Glutaraldehyde-based products are well-recognized and frequently used high-level disinfectants. There are a variety of glutaraldehyde products on the market in a variety of formulations and concentrations. The neutral or alkaline glutaraldehyde formulations possess microbicidal and anticorrosion properties superior to those of acid glutaraldehydes. (2) Recommended contact times to achieve high-level disinfection vary according to the particular product and its formulation. Manufacturers' recommendations should be followed. Other US Food and Drug Administration-approved, nonglutaraldehyde-based, high-level disinfectants also are available. These products may be equally appropriate for disinfecting laryngoscope blades.
Question: Sometimes patients arrive in the OR holding room with a consent that has been completed by the surgeon and signed by the patient but not witnessed. Alternatively, there may be no patient signature and no witness. What is the nurse's role regarding OR consents? Should the nurse sign as a witness if the patient already has signed the form? Is the nurse allowed to obtain the patient's signature if the consent is not signed?

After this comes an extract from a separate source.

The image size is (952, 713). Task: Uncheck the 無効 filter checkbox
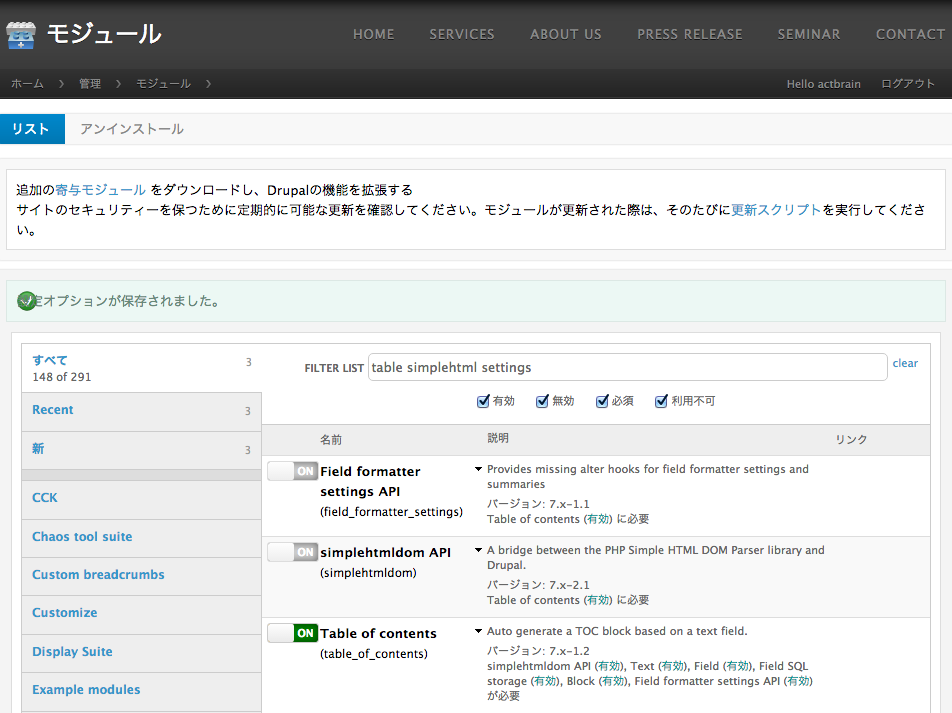pyautogui.click(x=543, y=401)
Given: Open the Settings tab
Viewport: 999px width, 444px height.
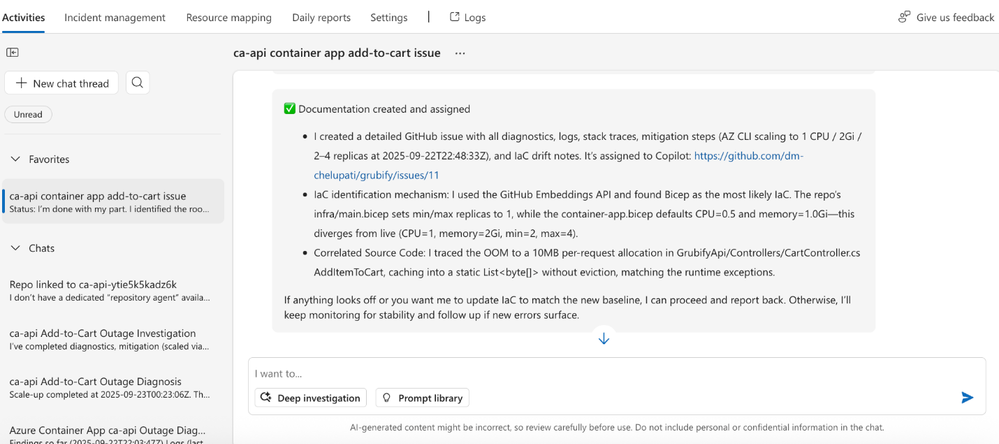Looking at the screenshot, I should pos(389,17).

Answer: Any person can witness the surgical consent, but the surgeon is responsible for informing the patient of the benefits, risks, and alternatives to the surgical procedure. Witnessing the consent simply means witnessing the named individual giving written permission for the named procedure to be performed by the named surgeon or surgical health care provider. If the patient already has signed the consent, it would be impossible for someone not present at the time to witness the patient's signature. The nurse, therefore, should not sign as a witness to a consent that already is signed. The nurse may ask the patient to sign again next to the previous signature or, at a minimum, have the patient initial his or her previous signature. This would allow the nurse to actually witness the patient giving written permission (ie, consent.) Likewise, it is permissible for the nurse to obtain the patient's signature on a previously unsigned consent form and then to witness that consent.